Written problem: Locate each line in the material below that holds the word "accomplish" and copy those lines.

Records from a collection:
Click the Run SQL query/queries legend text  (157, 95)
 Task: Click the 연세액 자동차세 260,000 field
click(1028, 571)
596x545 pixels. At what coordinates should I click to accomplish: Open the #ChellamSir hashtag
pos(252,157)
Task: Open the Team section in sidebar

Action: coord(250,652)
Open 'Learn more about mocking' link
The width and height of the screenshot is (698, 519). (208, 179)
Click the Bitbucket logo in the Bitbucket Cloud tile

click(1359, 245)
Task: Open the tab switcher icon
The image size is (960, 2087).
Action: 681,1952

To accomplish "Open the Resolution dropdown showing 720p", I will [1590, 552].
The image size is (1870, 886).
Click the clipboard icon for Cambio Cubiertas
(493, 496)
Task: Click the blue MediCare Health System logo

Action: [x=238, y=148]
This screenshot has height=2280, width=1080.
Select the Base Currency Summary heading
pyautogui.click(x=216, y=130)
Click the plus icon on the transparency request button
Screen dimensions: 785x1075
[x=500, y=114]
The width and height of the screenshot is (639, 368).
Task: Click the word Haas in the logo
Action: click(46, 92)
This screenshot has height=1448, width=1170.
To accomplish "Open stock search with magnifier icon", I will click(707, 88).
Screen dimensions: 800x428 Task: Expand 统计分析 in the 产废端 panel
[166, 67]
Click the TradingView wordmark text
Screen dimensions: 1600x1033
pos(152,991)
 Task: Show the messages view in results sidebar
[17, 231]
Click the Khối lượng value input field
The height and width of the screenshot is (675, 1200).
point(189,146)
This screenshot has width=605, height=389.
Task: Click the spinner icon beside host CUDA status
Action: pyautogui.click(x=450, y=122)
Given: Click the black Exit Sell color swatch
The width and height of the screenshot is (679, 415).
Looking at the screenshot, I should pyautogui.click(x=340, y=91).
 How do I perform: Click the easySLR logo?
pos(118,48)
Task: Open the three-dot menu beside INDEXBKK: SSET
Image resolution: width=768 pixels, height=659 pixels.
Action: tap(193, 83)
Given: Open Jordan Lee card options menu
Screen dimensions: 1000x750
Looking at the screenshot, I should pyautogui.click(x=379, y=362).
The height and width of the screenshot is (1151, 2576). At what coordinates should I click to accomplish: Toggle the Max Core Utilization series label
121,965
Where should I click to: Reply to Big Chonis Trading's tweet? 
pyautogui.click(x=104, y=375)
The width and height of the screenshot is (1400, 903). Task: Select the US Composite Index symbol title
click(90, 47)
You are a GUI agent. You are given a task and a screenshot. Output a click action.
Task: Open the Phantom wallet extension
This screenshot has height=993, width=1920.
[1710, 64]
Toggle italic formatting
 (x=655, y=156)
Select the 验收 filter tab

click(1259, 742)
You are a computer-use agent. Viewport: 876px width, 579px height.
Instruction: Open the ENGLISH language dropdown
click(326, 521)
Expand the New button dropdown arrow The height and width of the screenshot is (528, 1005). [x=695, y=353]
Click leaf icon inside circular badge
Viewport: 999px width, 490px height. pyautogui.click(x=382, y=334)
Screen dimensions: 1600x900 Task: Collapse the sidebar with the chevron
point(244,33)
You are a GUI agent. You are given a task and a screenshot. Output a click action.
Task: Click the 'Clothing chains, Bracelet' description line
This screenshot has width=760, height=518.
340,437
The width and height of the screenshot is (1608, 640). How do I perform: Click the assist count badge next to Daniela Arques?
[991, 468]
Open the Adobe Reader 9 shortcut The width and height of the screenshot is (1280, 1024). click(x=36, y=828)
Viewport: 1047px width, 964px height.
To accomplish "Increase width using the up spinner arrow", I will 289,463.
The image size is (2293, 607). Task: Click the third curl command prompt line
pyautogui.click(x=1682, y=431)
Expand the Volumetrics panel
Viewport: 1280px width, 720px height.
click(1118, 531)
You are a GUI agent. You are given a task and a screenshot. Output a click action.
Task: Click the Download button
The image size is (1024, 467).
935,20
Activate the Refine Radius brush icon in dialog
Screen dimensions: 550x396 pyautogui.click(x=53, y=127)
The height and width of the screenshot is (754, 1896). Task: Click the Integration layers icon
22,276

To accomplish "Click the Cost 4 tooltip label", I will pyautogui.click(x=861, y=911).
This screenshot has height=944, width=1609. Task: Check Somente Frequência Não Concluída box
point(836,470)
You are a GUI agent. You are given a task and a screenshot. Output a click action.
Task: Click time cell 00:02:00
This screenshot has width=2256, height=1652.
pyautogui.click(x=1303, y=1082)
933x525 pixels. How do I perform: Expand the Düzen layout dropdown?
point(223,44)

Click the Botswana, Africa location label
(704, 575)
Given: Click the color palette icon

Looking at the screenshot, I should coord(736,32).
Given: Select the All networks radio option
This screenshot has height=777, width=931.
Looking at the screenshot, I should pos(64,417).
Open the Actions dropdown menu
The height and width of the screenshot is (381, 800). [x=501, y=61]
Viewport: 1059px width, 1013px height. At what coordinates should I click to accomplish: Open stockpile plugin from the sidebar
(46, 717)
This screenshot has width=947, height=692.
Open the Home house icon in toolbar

Result:
596x545 pixels. At what coordinates should I click to accomplish: Open the #ChellamSir hashtag
To accomplish "Open the Resolution dropdown showing 720p", I will [1590, 552].
To accomplish "Open stock search with magnifier icon", I will click(707, 88).
The height and width of the screenshot is (1151, 2576). At what coordinates should I click to accomplish: Toggle the Max Core Utilization series label
To accomplish "Increase width using the up spinner arrow", I will 289,463.
To accomplish "Click the Cost 4 tooltip label", I will pyautogui.click(x=861, y=911).
Viewport: 1059px width, 1013px height. At what coordinates should I click to accomplish: Open stockpile plugin from the sidebar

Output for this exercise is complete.